Saved data entries

___

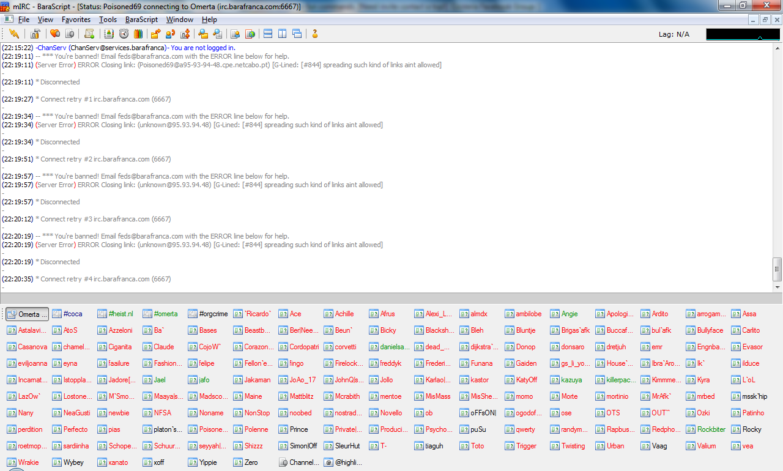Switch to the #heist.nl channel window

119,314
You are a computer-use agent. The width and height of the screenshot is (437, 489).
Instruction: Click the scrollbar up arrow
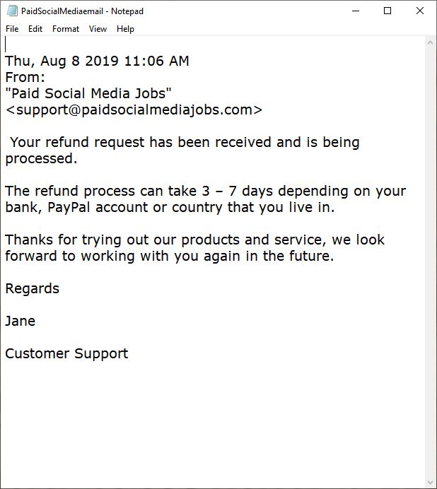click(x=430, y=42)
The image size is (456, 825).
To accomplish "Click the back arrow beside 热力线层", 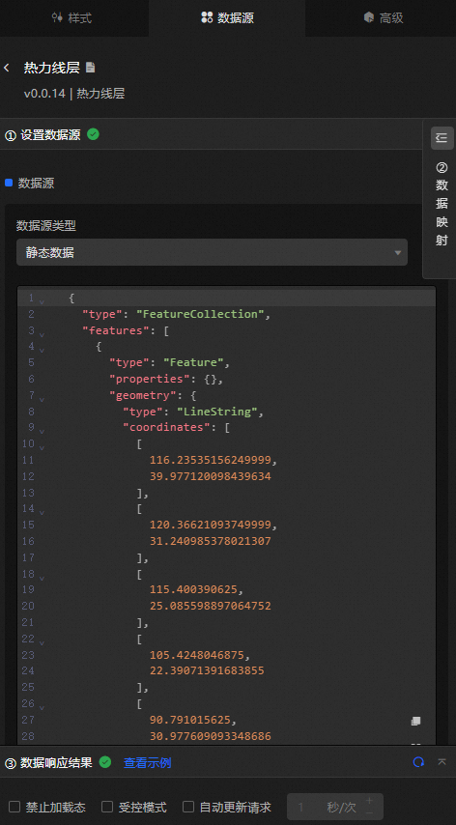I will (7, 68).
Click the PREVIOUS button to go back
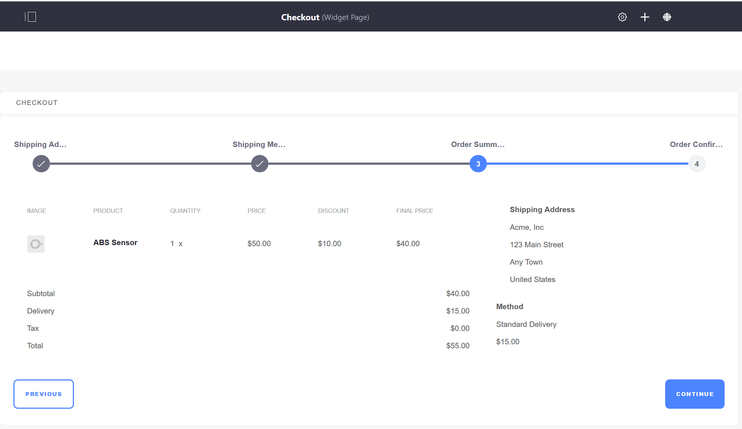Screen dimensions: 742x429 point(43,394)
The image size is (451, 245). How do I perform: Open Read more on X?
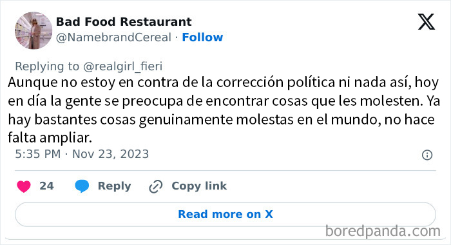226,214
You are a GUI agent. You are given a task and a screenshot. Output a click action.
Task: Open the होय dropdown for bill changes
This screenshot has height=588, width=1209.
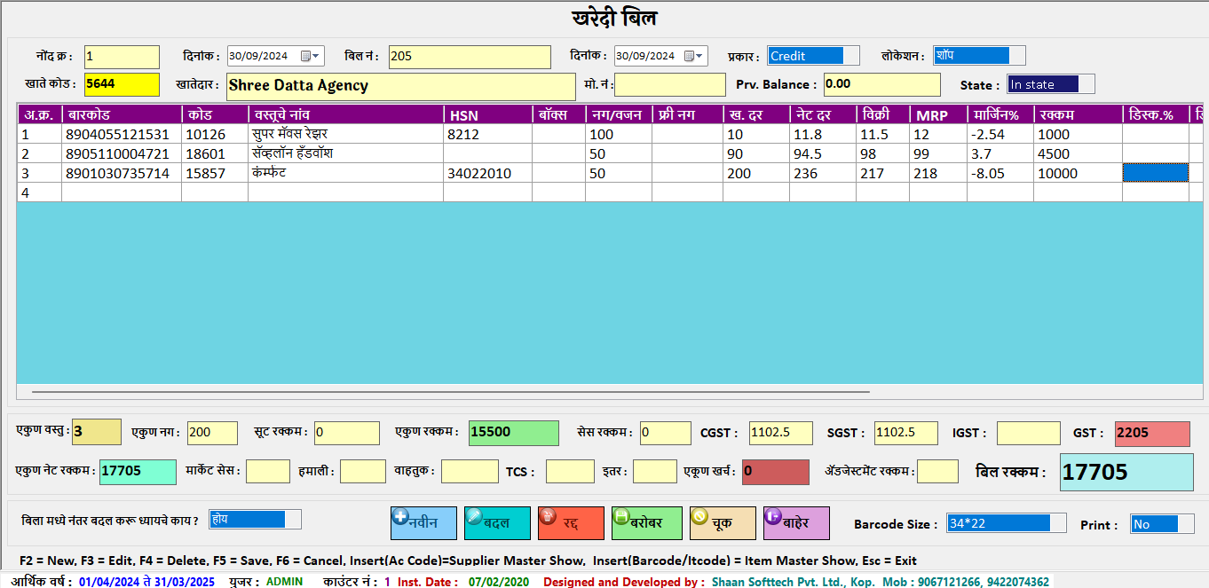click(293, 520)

___

### The problem
Though the entries above contain pictures, none should be copied; reproduce only the lines between the one holding "Click the PREVIOUS button to go back" and the one holding "You are a GUI", inclusive, exactly as written.

### Reply
Click the PREVIOUS button to go back
Screen dimensions: 742x429 point(43,394)
The image size is (451, 245). How do I perform: Open Read more on X?
226,214
You are a GUI agent. You are given a task and a screenshot. Output a click action.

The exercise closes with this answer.